Directed by Alexander Payne
Starring Paul Giamatti, Da'Vine Joy Randolph, and Dominic Sessa
Release date October 27 2023 (United States)
Running time 133 minutes
Rated M, Mature themes and course language

The Holdovers, directed by Alexander Payne, is a Christmas movie that isn’t about Christmas, but about the nobility of spirit that comes with relationships built under the pressure cooker of personal tragedy. Recommended by a co-worker and described by a friend as “a more cynical Dead Poet’s Society,” The Holdovers is the story of a young man, a disillusioned teacher, and the head cook at Barton College—the prestigious boarding school they all attend. Our main character, Angus Tully, is a smart but surly teen, a bully with an underlying anger that manifests as a superiority complex.

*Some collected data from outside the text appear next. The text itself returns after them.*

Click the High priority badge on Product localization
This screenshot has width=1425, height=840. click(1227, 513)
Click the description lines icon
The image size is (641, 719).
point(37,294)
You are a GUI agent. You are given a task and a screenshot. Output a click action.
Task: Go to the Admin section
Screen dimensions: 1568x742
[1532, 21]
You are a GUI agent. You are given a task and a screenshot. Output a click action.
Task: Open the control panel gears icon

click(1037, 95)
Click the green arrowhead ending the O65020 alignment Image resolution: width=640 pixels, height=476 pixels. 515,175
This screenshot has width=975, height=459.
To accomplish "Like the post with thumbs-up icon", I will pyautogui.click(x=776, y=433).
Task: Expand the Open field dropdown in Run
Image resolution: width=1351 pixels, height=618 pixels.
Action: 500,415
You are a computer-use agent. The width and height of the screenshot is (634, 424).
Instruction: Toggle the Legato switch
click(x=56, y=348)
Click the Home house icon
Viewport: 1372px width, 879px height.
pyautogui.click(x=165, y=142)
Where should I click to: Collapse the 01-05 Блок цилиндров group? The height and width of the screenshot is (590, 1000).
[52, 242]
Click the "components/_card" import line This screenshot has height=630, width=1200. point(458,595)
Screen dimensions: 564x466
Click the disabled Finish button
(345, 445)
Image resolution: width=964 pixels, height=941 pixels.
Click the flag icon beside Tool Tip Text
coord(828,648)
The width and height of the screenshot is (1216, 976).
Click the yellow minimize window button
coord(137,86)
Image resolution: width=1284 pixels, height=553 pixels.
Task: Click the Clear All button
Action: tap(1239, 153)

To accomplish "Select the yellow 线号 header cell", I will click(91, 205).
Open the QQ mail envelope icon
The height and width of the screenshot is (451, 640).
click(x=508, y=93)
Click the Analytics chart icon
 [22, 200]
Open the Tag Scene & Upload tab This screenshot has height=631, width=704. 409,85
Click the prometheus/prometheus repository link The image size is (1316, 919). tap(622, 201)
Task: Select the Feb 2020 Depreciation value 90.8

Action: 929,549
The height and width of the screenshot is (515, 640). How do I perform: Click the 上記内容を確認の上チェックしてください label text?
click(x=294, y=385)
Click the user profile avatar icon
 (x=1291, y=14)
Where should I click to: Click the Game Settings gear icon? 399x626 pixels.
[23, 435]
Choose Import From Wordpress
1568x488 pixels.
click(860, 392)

When he learns that his mother wants to spend Christmas with her new husband, he is grouped with five other boys who cannot go home for the holidays. They are kept under the supervision of Mr Paul Hunham, an ancient history teacher whose reputation for academic excellence is known and resented by both students and teachers. When one of the boys convinces his rich father to take him and the other boys on their snow vacation, Angus, who cannot get parental permission, is left alone with Hunham and Mary Lamb, who runs the school kitchen.
 
The rest of the holiday sees these three main characters interact with each other, finding out bits of information and learning how to get along. We learn that Angus’s mother has recently remarried, and he tells Mr Hunham that his father has died. We discover that Mary worked at the school to enable her son to attend—something she would not have been able to do as a single Black mother. We also learn that her son recently died in Vietnam. Her grief is an undercurrent to the tension between the male characters and it often puts their surly attitudes into perspective. Mr Hunham is an alumnus of Barton, but his past is revealed slowly, as layers of developed personality are stripped away by his companions. After a less-than-amazing Christmas, the trio decide to go on a road trip to Boston, where Mary can see her pregnant sister. Angus, on the other hand, uses the opportunity to attempt to run away, revealing his own personal tragedy and his concerns for his future. Mr Hunham and Angus open up about how traumatic events of the past have shaped who they are in the present, slowly revealing information to each other as they explore Boston. The end of the film reveals the consequences of the journey. The choice that Hunham makes as a result demonstrates how simple choices help him evolve into a person free from tragedy.
 
This film derives its narrative force by not shying away from the ugly and mean spiritedness that eats away at damaged people. The characters are real and awkward, the conversations between them don’t give you the platitudes you’d expect. As we progress with the journey, we discover, as they do, the kernel of love that exists within each of the characters, as they process their respective grief by opening up to one another. There are moments in the film where the heartbreak is tangible, where the uncomfortableness is visceral. The dialogue is the star of this film, along with the visual detail and lingering shots on moments where dialogue just doesn’t say enough.  Even at the end, what isn’t said is as powerful as what is said, and the evocative set—its snow and space and defused lighting—creates a sense of emotional and chronological distance that is almost a visual metaphor for reflecting the past.